• [Your goal]: Rewrite the data below, swapping "GUI agent" for "UI agent" and leaving everything else unchanged.
================
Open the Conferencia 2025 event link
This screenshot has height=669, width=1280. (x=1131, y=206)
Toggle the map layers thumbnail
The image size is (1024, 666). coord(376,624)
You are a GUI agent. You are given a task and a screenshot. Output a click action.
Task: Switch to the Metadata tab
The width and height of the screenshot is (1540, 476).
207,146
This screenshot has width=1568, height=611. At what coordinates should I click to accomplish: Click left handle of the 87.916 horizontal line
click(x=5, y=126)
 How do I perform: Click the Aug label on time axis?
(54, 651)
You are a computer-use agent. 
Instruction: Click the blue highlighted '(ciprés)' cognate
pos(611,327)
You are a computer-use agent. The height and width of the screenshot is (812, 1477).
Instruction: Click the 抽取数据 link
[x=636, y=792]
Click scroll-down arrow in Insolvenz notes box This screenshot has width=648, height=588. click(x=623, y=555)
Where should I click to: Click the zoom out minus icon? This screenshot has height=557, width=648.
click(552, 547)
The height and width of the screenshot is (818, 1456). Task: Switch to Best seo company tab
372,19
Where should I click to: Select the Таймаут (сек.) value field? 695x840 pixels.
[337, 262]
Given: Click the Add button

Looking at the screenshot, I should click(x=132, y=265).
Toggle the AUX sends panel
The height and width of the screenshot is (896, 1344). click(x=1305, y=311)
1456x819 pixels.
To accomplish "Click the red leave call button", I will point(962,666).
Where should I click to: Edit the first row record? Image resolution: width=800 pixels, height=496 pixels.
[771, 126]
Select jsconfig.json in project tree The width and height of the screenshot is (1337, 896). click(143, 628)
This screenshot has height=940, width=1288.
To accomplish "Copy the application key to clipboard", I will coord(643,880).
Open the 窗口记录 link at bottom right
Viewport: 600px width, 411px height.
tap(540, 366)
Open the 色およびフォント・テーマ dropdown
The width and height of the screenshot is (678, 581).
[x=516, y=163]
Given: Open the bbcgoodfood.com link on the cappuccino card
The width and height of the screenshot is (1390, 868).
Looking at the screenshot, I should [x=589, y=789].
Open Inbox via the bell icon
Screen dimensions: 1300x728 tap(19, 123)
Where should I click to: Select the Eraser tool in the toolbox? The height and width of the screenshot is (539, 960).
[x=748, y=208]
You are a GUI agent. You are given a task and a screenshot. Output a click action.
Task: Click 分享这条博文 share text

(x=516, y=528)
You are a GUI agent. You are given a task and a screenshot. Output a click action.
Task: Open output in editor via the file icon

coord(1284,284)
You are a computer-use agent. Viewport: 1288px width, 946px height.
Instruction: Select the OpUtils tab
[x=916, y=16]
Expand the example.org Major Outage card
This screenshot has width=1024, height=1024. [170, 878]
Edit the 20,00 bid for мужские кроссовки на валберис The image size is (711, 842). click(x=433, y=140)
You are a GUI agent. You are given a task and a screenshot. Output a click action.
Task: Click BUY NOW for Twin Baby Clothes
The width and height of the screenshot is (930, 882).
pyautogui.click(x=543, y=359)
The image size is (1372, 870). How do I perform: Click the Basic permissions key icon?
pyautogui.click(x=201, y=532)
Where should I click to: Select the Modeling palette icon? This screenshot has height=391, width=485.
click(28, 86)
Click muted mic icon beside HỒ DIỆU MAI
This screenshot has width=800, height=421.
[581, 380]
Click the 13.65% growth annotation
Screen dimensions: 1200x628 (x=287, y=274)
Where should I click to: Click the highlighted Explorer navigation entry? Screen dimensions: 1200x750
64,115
================
• [Exercise result]:
Open the Conferencia 2025 event link
This screenshot has height=669, width=1280. (x=1131, y=206)
Toggle the map layers thumbnail
The image size is (1024, 666). coord(376,624)
You are a UI agent. You are given a task and a screenshot. Output a click action.
Task: Switch to the Metadata tab
The width and height of the screenshot is (1540, 476).
207,146
This screenshot has width=1568, height=611. At what coordinates should I click to accomplish: Click left handle of the 87.916 horizontal line
click(x=5, y=126)
 How do I perform: Click the Aug label on time axis?
(54, 651)
You are a computer-use agent. 
Instruction: Click the blue highlighted '(ciprés)' cognate
pos(611,327)
You are a computer-use agent. The height and width of the screenshot is (812, 1477).
Instruction: Click the 抽取数据 link
[x=636, y=792]
Click scroll-down arrow in Insolvenz notes box This screenshot has width=648, height=588. click(x=623, y=555)
Where should I click to: Click the zoom out minus icon? This screenshot has height=557, width=648.
click(552, 547)
The height and width of the screenshot is (818, 1456). Task: Switch to Best seo company tab
372,19
Where should I click to: Select the Таймаут (сек.) value field? 695x840 pixels.
[337, 262]
Given: Click the Add button

Looking at the screenshot, I should click(x=132, y=265).
Toggle the AUX sends panel
The height and width of the screenshot is (896, 1344). click(x=1305, y=311)
1456x819 pixels.
To accomplish "Click the red leave call button", I will point(962,666).
Where should I click to: Edit the first row record? Image resolution: width=800 pixels, height=496 pixels.
[771, 126]
Select jsconfig.json in project tree The width and height of the screenshot is (1337, 896). click(143, 628)
This screenshot has height=940, width=1288.
To accomplish "Copy the application key to clipboard", I will coord(643,880).
Open the 窗口记录 link at bottom right
Viewport: 600px width, 411px height.
tap(540, 366)
Open the 色およびフォント・テーマ dropdown
The width and height of the screenshot is (678, 581).
[x=516, y=163]
Given: Open the bbcgoodfood.com link on the cappuccino card
The width and height of the screenshot is (1390, 868).
Looking at the screenshot, I should [x=589, y=789].
Open Inbox via the bell icon
Screen dimensions: 1300x728 tap(19, 123)
Where should I click to: Select the Eraser tool in the toolbox? The height and width of the screenshot is (539, 960).
[x=748, y=208]
You are a UI agent. You are given a task and a screenshot. Output a click action.
Task: Click 分享这条博文 share text

(x=516, y=528)
You are a UI agent. You are given a task and a screenshot. Output a click action.
Task: Open output in editor via the file icon

coord(1284,284)
You are a computer-use agent. Viewport: 1288px width, 946px height.
Instruction: Select the OpUtils tab
[x=916, y=16]
Expand the example.org Major Outage card
This screenshot has width=1024, height=1024. [170, 878]
Edit the 20,00 bid for мужские кроссовки на валберис The image size is (711, 842). click(x=433, y=140)
You are a UI agent. You are given a task and a screenshot. Output a click action.
Task: Click BUY NOW for Twin Baby Clothes
The width and height of the screenshot is (930, 882).
pyautogui.click(x=543, y=359)
The image size is (1372, 870). How do I perform: Click the Basic permissions key icon?
pyautogui.click(x=201, y=532)
Where should I click to: Select the Modeling palette icon? This screenshot has height=391, width=485.
click(28, 86)
Click muted mic icon beside HỒ DIỆU MAI
This screenshot has width=800, height=421.
[581, 380]
Click the 13.65% growth annotation
Screen dimensions: 1200x628 (x=287, y=274)
Where should I click to: Click the highlighted Explorer navigation entry? Screen dimensions: 1200x750
64,115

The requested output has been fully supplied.